Back in the early 1950’s, a lot of people had a backyard barn, and either had a horse, a milk cow, or maybe some pigs and chickens, and every yard had a vegetable garden and fruit trees. Even after keeping livestock was no longer allowed, people who already had the livestock were “grandfathered in”, and could keep whatever they had until they sold the property. This was only a smaller town where I lived, but if the vegetable seller in Brooklyn was growing his own veggies to sell, he had to live somewhere that he had enough land for a small vegetable farm and room for a horse and maybe a milk cow.

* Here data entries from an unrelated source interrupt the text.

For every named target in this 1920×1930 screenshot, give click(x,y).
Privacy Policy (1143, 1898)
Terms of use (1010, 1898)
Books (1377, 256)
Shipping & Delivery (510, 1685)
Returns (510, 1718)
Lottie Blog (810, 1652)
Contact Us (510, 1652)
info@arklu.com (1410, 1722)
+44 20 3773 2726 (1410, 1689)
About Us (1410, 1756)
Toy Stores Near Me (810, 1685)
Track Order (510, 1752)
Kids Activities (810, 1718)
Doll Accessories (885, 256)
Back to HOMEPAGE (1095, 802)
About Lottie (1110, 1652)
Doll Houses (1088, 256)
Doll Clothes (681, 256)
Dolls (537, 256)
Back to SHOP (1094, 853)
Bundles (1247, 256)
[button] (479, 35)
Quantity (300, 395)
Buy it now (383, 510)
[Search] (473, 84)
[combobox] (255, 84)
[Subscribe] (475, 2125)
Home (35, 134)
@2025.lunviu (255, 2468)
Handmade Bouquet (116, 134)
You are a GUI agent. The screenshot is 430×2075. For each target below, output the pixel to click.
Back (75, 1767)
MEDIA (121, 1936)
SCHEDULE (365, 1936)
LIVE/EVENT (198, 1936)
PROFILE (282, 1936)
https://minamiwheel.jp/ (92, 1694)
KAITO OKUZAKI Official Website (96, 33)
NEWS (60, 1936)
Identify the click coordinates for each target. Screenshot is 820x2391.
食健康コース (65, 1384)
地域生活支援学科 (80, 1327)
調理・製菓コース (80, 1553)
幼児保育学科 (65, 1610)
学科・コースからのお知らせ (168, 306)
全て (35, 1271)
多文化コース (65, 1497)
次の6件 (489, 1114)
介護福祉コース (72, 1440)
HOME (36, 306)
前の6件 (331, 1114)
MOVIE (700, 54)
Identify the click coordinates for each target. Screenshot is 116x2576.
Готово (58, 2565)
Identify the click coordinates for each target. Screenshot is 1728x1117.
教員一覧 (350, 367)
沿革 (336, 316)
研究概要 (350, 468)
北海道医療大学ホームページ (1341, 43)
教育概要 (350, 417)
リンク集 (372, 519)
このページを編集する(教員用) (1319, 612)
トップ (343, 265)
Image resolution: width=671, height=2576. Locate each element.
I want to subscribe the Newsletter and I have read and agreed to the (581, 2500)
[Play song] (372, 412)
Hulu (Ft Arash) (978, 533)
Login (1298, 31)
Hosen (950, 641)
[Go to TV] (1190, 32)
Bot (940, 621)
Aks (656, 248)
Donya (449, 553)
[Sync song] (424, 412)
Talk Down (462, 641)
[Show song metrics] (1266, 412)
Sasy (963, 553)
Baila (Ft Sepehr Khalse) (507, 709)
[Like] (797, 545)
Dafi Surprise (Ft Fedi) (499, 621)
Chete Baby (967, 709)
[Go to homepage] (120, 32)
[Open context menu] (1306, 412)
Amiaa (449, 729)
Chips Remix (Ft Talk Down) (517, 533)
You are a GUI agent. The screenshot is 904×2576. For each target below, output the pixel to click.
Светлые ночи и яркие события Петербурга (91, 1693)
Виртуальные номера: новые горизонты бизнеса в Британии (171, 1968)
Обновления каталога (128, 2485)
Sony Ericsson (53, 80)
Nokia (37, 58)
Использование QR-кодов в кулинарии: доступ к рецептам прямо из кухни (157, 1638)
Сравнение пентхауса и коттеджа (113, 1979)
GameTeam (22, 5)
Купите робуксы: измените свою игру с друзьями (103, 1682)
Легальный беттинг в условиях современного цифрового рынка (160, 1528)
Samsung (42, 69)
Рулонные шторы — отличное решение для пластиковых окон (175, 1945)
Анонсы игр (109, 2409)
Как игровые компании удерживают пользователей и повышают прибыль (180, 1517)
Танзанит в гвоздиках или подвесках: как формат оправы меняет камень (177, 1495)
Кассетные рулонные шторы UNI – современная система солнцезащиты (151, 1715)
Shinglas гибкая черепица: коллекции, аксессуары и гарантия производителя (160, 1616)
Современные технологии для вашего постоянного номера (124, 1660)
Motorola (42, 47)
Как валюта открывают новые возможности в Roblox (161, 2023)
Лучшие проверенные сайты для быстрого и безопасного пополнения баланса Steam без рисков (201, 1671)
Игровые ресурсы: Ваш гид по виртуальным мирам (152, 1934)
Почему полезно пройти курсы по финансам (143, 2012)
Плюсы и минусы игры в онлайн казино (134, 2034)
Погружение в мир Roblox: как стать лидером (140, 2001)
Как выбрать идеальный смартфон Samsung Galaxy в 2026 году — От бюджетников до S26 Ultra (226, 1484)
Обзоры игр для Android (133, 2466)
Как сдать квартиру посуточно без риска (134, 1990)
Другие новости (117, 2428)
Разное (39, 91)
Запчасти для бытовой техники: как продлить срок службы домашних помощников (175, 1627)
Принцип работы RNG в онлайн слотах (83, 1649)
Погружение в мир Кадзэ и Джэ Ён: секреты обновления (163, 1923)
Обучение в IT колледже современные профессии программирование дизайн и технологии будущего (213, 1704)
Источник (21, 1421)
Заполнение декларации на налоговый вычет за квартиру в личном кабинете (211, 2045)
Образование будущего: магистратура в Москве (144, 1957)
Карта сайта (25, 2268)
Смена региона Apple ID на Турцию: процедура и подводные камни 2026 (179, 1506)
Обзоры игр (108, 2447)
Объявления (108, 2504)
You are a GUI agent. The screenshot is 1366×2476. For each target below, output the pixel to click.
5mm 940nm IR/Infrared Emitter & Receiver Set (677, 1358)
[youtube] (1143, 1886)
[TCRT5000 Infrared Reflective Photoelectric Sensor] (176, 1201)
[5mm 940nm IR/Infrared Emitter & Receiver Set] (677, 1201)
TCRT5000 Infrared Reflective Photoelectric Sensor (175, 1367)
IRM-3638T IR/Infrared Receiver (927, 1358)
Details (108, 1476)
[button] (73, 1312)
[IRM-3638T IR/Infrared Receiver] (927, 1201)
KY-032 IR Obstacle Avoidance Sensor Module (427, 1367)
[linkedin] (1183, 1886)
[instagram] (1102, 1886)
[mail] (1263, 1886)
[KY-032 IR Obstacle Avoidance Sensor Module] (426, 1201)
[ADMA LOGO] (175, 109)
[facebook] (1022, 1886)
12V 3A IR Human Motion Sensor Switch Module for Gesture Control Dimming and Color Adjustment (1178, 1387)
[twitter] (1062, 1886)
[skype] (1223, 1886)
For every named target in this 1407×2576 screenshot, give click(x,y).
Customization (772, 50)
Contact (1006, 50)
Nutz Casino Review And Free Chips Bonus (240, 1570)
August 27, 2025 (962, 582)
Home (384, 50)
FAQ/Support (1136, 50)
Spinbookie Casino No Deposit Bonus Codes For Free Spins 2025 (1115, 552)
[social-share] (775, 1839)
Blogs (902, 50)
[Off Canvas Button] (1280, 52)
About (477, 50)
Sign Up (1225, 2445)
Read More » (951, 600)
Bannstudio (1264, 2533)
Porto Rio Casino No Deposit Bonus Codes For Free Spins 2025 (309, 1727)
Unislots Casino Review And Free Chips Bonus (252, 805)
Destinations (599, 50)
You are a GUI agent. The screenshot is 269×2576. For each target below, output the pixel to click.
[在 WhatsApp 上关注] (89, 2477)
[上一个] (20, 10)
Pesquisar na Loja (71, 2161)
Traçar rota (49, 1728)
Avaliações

Although I grew up in a small town, there was on old livery stable around the corner of an alley near where I lived. It was collapsing and rotten, but as boys we explored it and no one was ever really injured. I assume the same thing existed in larger cities, where horses in particular could be kept and fed.
I was just thinking I remember reading a while ago that they spotted coyotes in New York City Parks. Maybe we can call it the cement and brick Forest.
I remember the horse drawn wagons peddling fruits and vegetables, whatever was in season but this was much earlier back in the late thirties and forties. I think by the fifties the man had retired or died. I don't remember his name but I walked to school with his son. I remember a couple of occasions I rode with he and his son on a Saturday and we packed up small crates of tomatoes and Okra and green beans onions. He grew tomatoes and onions but much of his produce he bought wholesale from people who hauled it from the Rio Grande valley. He never paid me anything for helping and I was surprised how late he worked. Sometime it was after sundown and in the fall it would be after dark when he came home and parked his wagon and took care of his horse. Although he lived simply and lived in a neighborhood that was getting older, I suspect because that was an area where he could keep his horse. He was a wealthy man and in that day and time and in that day and time a couple of million dollars was indeed wealthy.
1950s Baltimore (population just under a million at that time) there were several horse "farms" within city limits including one near the harbor. Produce vendors and rag collectors hooked-up their wagons to them and went thru the alleys to conduct their business. I assume that the wagons were kept at the farms too.